La España del 78, que visualmente resulta tan distante de la actual, también políticamente se encuentra lejana. Casi en las antípodas, en ciertos aspectos. La situación política ha evolucionado, mejor dicho, se ha revolucionado, pues ha transitado de la tolerancia a la intransigencia, de la cohesión a la polarización. No quiere decirse que las distintas fuerzas políticas se asemejaran y formaran una piña hace treinta años, sino que existía un propósito común de la aplastante mayoría de la sociedad española.

Suele atribuirse el consenso que finalmente presidió la elaboración del texto constitucional a la buena voluntad de los políticos de la época. Sin restarles méritos a quienes trabajaron por una Constitución no partidista, que no impusiera un modelo ideológico específico, hay que señalar que su principal logro fue obedecer a aquellos designios del pueblo español. El tan mentado espíritu de la Transición consistió en la existencia de una voluntad general de construir una democracia que permitiera superar los viejos contenciosos.

Ese deseo de convivencia obligó a ciertos partidos a abandonar posiciones maximalistas, aunque no a todos, desde luego. Para el nacionalismo, la descentralización acometida no era la estación término, sino el punto de partida. No un fin, sino un medio. Ni siquiera la discutida introducción de las "nacionalidades" en el artículo 2 logró satisfacer su apetito. Pronto se vería cuánta razón tenía Julián Marías al advertir que no se puede contentar a los que no quieren contentarse. Y cómo no se equivocaron quienes se opusieron al término aquel por entender que era tanto un error lingüístico como político.

El afán conciliador del momento, acertado en general, pecó de ingenuo en todo lo relacionado con el nacionalismo. Y también respecto del terrorismo nacionalista, el cual multiplicaría su actividad criminal durante aquellos años, desmintiendo así a quienes lo consideraban –y aún consideran– como un residuo de la dictadura franquista.

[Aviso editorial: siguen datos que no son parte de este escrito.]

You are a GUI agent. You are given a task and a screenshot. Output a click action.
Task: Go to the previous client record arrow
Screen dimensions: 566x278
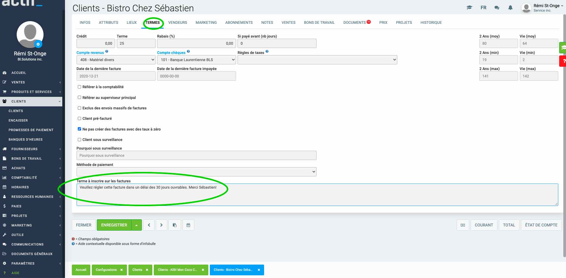tap(149, 225)
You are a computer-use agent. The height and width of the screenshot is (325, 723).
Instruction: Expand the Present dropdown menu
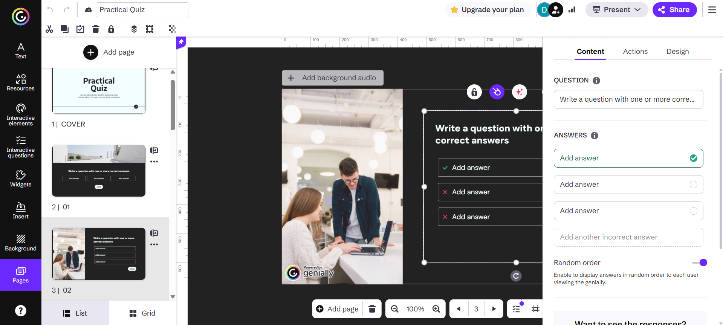[616, 10]
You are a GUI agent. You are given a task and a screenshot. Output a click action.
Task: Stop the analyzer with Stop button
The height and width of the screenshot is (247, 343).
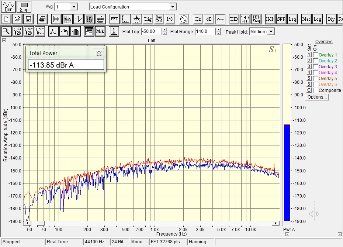tap(24, 7)
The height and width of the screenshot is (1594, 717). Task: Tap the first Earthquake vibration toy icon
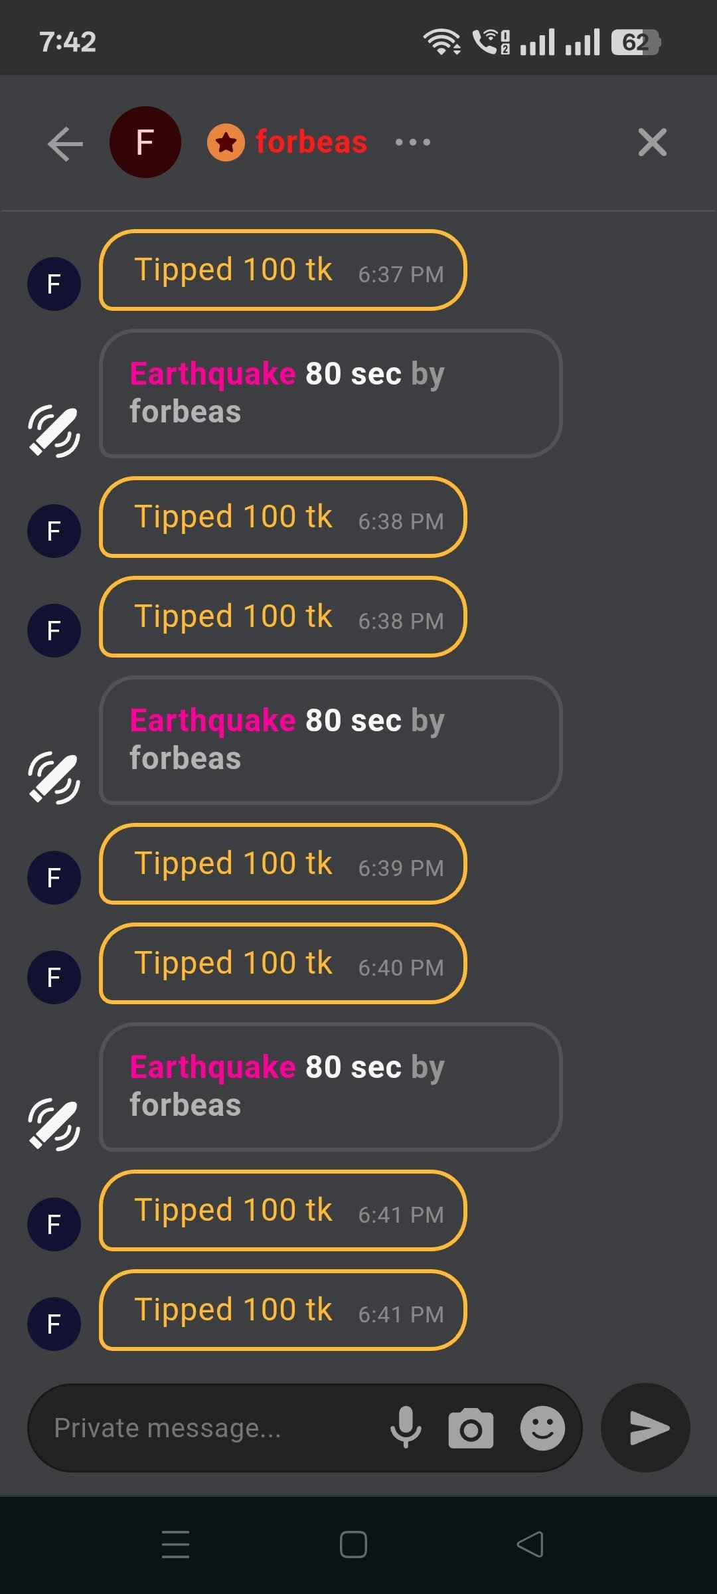click(54, 431)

La relativa penuria de la España de entonces contrasta enormemente con la prosperidad de los últimos tiempos –que ahora peligra– pero el contraste es todavía mayor entre la sociedad que hizo la Transición y la Constitución, y la que actualmente asiste a la encubierta voladura del proyecto común que representan ambas. Pues asiste a ello, en su mayoría, con indiferencia, inconsciencia, desorientación o consentimiento tácito.
Los treinta años que han pasado desde aquel 6 de diciembre hasta hoy pueden y deben contarse como el proceso de destrucción de la naciente sociedad civil que emergía del tardofranquismo. Por el camino, ciertamente, se ha ganado en riqueza, pero se han perdido los valores que fundamentaron el gran pacto civil de hace tres décadas.